You can also automate the process of finding all URLs via Google search using a no-code automation tool like Make or n8n.

I have built one automation that you can use in Make using Scrapingdog’s Google Search API.

I have created a GIF to show how the setup works. To keep the GIF small, I have fetched only 10 results, you can keep it to 100.

This automation uses a Google sheets wherein you have to just type the domain name, and the sheet will give you 100 URLs of the domain.

Here is the blueprint for this automation import into your make.com account with your scrapingdog’s API KEY.

Method 2: Sitemaps and robots.txt

Another way to find website URLs is by checking its sitemap and robots.txt files. While this approach is more technical, it can yield more detailed results. These files offer valuable information about a website’s structure and content. Let’s explore how sitemaps and robots.txt files can help us uncover all a website’s URLs.

Using sitemaps

A sitemap is an XML file listing all important website pages for search engine indexing. Webmasters use it to help search engines understand the website’s structure and content for better indexing.

Every decent website has a sitemap as it improves Google rankings and is considered a good SEO practice.

Here’s what a standard sitemap looks like:

The <loc> element specifies the page URL, <lastmod> indicates the last modification time, and <priority> signifies the relative importance for search engines (higher priority means more frequent crawling).

Now, where to find a sitemap? Check for /sitemap.xml on the website (e.g., https://www.scrapingdog.com/sitemap.xml)

Websites can have multiple sitemaps in various locations, including: /sitemap.xml.gz, /sitemap_index.xml, /sitemap_index.xml.gz, /sitemap.php, /sitemapindex.xml, /sitemap.gz.

Most websites mention the number of sitemaps they have under the domain in the robots.txt file, which we are going to discuss next.

Using robots.txt

The robots.txt file instructs search engine crawlers on which pages to index and which ones to exclude from indexing. It can also specify the location of the website’s sitemap. The file is often located at the /robots.txt path (e.g., https://www.scrapingdog.com/robots.txt).

Here’s an example of a robots.txt file. Some routes are disallowed for indexing. The sitemap location is also present.

You need to visit both sitemaps and find all the URLs within the website. Note that, for smaller sitemaps, you can manually copy the URLs from each tag. But for larger sitemaps, consider using an online tool to convert the XML format to a more manageable format, such as CSV. There are free tools available, like the one Seowl sitemap extractor.

Method 3: SEO Crawling Tools

Now let’s see how SEO crawling tools help us find all website pages. There are various SEO crawlers in the market, we’ll explore the free tool XML-Sitemaps.com. Enter your URL and click “START” to create a sitemap. This tool is suitable when you need to quickly create a sitemap for a small website (up to 500) pages.

The process will start and you will see the number of pages scanned (167 in this case) and the number of pages indexed (127 in this case). This indicates that only around 127 of the scanned pages are currently indexed in Google Search.

Once the crawling process is complete, the sitemap preview will display all the website’s indexed URLs, including the last modification date and time, as well as the priority of each URL.

You can download the XML sitemap file or receive it via email and put it on your website afterward.

Screamingfrog is another free tool that can help you with exporting URLs from a domain.
::::
Problem set>
[1] Answer these questions from the text on finding website URLs:
(a) What kind of file is a sitemap?
(b) At what path is the robots.txt file often located?
(c) XML-Sitemaps.com suits a small website of up to how many pages?
[2] Duplicate the portion of the text on finding website URLs starting with "I have created" and going on through "scrapingdog’s API KEY.".
The data after this point is not needed.

(Records from a collection)
::::
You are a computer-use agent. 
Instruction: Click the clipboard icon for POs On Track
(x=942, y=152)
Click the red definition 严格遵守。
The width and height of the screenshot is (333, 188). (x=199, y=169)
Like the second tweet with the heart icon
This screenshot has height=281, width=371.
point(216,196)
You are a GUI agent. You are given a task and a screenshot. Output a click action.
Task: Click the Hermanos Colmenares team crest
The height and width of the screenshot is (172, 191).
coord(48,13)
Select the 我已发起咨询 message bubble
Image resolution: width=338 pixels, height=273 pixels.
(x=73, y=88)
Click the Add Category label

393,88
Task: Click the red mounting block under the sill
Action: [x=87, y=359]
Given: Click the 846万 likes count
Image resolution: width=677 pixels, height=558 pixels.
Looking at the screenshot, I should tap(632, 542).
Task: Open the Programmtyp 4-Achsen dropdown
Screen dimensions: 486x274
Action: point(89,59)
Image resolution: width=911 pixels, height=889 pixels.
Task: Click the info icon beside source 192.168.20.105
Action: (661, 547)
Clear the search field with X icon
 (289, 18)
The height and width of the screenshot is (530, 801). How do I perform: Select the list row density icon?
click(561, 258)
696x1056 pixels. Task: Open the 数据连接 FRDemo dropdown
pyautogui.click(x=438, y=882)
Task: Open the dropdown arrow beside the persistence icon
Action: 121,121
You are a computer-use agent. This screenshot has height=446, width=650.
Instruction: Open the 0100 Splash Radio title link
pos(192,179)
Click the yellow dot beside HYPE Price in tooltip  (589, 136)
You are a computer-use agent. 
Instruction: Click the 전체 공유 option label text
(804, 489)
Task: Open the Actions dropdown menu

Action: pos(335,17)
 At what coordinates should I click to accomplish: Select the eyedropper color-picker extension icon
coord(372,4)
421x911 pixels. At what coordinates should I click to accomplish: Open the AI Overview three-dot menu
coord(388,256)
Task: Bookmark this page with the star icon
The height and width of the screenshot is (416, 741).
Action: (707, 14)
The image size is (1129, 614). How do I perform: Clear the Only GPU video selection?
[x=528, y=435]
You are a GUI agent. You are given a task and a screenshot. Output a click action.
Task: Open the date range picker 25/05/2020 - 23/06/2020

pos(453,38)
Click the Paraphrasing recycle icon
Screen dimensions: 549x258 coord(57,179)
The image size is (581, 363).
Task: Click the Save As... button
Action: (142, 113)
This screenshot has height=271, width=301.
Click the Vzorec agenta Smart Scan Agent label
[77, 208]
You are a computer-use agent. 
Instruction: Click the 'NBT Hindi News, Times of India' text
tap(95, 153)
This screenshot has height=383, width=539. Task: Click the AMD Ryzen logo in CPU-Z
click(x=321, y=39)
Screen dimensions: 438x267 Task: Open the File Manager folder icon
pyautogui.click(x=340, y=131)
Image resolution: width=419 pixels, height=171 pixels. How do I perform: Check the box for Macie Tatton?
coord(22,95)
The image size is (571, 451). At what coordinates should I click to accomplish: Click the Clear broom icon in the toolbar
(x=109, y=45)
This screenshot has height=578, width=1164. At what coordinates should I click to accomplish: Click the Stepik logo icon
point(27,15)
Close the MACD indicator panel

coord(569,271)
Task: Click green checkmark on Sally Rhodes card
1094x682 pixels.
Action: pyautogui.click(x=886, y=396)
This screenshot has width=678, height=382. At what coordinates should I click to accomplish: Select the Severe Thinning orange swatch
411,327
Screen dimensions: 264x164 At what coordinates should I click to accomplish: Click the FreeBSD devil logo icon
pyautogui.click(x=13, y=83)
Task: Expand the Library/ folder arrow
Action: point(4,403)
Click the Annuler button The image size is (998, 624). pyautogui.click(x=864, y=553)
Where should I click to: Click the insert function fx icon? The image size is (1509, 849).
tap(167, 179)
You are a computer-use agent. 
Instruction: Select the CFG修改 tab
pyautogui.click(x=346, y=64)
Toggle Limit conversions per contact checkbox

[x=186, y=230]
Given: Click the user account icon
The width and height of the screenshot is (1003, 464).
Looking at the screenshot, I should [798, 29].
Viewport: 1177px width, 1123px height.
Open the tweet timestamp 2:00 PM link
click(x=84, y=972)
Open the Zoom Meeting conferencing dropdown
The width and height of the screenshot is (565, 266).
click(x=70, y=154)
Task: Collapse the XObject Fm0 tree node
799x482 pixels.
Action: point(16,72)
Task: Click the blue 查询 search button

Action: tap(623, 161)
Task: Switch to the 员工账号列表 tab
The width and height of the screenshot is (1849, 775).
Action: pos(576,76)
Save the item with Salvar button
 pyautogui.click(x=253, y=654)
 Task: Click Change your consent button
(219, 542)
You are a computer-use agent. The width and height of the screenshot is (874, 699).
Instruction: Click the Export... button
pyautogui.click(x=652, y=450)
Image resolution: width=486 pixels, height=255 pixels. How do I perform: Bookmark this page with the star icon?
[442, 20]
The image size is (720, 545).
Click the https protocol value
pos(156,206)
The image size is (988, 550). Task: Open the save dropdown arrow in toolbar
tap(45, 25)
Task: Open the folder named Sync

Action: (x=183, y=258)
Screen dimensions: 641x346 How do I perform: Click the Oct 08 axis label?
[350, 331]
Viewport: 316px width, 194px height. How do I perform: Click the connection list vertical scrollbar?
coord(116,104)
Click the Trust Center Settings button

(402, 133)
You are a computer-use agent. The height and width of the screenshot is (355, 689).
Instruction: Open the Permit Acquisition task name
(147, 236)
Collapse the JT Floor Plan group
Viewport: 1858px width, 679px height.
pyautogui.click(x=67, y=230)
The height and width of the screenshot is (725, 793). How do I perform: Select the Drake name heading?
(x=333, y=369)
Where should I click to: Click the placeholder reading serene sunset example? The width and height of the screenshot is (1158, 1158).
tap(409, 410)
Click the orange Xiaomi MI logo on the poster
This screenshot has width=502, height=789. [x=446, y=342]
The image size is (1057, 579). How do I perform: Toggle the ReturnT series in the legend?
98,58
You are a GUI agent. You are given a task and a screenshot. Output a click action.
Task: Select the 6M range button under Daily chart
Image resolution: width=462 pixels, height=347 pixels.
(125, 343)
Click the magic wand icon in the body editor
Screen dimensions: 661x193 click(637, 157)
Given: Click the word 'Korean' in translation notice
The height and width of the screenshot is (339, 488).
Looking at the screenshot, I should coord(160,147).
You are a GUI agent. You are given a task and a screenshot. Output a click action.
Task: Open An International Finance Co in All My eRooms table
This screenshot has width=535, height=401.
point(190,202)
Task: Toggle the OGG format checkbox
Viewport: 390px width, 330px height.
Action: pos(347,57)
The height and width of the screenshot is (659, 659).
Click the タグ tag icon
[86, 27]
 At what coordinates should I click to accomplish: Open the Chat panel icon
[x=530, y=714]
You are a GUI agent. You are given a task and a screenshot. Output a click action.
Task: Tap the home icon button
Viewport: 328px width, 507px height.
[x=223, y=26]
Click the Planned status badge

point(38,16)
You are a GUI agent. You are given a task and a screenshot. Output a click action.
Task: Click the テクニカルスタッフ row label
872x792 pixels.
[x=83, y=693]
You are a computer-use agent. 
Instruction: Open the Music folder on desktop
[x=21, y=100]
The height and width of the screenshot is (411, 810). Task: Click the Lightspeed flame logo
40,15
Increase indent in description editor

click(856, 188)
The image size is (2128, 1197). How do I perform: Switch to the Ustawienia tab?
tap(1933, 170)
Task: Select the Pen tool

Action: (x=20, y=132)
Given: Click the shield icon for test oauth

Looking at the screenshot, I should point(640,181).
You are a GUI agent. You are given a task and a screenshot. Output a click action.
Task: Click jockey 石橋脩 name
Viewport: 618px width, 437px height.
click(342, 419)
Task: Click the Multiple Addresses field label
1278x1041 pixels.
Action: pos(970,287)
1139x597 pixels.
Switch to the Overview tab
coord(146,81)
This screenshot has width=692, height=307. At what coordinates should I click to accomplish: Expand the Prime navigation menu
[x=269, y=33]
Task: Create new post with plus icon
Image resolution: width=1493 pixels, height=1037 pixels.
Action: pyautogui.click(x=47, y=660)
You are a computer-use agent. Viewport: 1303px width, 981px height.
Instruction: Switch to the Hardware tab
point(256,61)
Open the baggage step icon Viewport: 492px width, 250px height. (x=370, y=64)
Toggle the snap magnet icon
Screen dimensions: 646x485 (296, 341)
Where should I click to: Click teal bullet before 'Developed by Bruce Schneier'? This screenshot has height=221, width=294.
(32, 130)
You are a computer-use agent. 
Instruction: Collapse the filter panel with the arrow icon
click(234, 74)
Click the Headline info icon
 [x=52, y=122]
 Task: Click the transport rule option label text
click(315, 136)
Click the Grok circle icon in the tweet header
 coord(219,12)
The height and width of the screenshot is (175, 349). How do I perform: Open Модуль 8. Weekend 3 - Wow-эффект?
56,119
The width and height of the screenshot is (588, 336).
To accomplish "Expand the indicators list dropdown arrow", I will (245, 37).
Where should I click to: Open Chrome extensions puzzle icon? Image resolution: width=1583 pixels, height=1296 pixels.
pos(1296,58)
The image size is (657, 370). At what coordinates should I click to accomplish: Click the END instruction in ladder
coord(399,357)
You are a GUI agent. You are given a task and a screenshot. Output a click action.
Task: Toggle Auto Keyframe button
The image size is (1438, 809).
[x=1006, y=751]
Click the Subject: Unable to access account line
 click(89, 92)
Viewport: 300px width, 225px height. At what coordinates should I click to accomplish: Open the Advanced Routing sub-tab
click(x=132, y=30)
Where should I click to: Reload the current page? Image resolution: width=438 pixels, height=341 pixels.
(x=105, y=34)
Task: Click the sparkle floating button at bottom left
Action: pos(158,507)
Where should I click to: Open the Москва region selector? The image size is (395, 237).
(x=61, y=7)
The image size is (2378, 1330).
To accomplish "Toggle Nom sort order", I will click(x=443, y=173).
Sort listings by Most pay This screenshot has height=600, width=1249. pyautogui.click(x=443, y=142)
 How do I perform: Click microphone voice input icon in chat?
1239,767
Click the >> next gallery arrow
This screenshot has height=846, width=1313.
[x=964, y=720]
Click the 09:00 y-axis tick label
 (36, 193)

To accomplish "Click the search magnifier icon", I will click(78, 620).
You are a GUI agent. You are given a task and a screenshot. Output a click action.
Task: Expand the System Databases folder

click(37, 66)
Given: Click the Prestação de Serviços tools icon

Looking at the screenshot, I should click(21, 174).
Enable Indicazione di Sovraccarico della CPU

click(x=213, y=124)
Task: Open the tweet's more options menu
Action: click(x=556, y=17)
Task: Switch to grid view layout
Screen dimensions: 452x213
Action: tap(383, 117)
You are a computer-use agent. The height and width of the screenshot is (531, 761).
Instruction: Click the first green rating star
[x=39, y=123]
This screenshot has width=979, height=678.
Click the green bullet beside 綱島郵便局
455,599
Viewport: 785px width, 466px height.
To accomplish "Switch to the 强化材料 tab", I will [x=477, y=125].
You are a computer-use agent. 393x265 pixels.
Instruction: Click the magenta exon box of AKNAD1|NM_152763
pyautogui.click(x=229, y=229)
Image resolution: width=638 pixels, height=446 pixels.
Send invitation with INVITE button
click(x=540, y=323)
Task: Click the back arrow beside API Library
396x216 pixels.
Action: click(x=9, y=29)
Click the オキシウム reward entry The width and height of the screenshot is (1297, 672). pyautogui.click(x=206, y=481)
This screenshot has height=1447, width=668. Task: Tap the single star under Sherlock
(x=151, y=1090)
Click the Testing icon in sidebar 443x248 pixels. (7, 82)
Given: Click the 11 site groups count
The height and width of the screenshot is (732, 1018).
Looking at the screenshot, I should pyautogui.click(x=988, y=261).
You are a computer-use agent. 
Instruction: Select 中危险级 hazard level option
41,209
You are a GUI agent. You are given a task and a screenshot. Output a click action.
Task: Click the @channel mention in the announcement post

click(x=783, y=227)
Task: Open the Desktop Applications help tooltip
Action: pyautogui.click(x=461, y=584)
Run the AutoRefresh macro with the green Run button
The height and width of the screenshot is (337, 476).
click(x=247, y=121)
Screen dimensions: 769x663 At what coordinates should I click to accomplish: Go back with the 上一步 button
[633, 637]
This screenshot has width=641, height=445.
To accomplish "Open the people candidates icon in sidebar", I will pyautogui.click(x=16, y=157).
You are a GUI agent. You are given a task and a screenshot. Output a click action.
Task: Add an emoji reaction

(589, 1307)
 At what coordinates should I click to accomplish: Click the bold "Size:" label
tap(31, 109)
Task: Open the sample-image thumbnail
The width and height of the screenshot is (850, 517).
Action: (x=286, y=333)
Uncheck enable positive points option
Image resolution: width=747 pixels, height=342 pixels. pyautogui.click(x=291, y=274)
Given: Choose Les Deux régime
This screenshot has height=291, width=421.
::::
Solutions per task>
[1]
(a) An XML file
(b) /robots.txt
(c) 500

[2]
I have created a GIF to show how the setup works. To keep the GIF small, I have fetched only 10 results, you can keep it to 100.

This automation uses a Google sheets wherein you have to just type the domain name, and the sheet will give you 100 URLs of the domain.

Here is the blueprint for this automation import into your make.com account with your scrapingdog’s API KEY.